My husband and I are reading companion books by John and Stasi Eldredge: Wild At Heart about men made in the image of God, and Captivating about women made in the image of God.
I am concurrently reading Sheryl Sandberg's Lean In and the parallels are overwhelming to me.
Sheryl writes about the imbalance of power between men and women; the Eldredges do the same, tying this back to the Fall in the Garden of Eden. Basic truths: We live in a world of men and women, and we live in a world of various degrees of gender inequality. In America, this means women largely give up their seats at the boardroom table, earn less for the same work, and get passed over for prime promotions; in turn, men who choose to stay home rather than act as a breadwinner are silently or vocally shamed. In certain other countries, this means that men rule (that's here too) while women and girls are sold into the sex trade and have few legal rights. Second-class citizens, at best. While any of this continues, anywhere in the world, we should not rest in acceptance of the status quo.
I was writing on the topic of women earlier today and my husband reminded me of an issue that bothers us both greatly about a pervasive illustration of man in American culture. Men are increasingly being portrayed as the bumbling idiot. Too dumb to know how to turn the oven on, much less know how to unveil the mysteries of a woman. It's an assault against men (in the name of feminism?) and that's not what I believe feminism intended.
The strong don't become strong by making others weak or by preying on the vulnerable. The truly strong support and encourage the strength of others, including those unlike themselves.
For true equality, men and women must work together, for each other. This isn't a female issue -- this is a human issue. The beauty of this is that men and women, while inherently equal, are also inherently very different. I believe that the Divine Plan actually centers on this critical point: Women are more than a companion created to support man as peripheral; no, we are complementary, balancing, and absolutely crucial to the grand adventure itself.

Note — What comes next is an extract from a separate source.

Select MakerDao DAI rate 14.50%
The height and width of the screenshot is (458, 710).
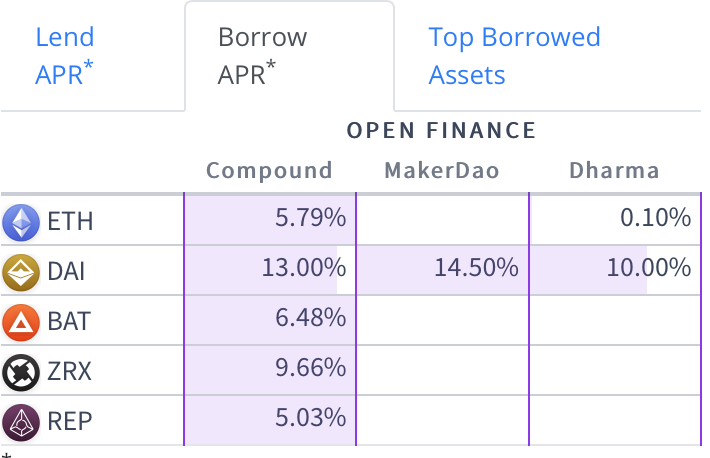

In Wild at Heart, John speaks to the marginalization of men in American culture. That the warrior piece of God, this warrior piece placed in the heart of a man, has been misdirected, misunderstood; that this is a tragedy. The strength of a man questing for greater good needs to live; we need warriors in the greatest battle of all: The battle for good, the battle for justice in a mortal world full of a lot of bad, a lot of injustice.
We need men to be with us, and for us, as warriors for greater good -- we do not need men who use strength in abusive ways nor do we need men who have gone passive.
In fair and equal balance, we also need women who have been made in the image of God: hungry for relationship, also thirsting for passionate pursuit of greater good -- not as the prize to be won, but as integral and necessary to the adventure itself, bringing forth our own unique and needed gifts.
For a balanced world, we must work unceasingly toward a balance of power -- 50/50, men and women. And we must realize that the true benefit in this is that it creates the intended balance of the Divine Plan for us. Women are not men; men are not women -- to strive to equalize our differences is missing the point. We should be embracing our differences and recognizing our differences as strengths -- what will move us forward into a better world. One where true equality, true balance is achieved. That, and only that, will be Divine.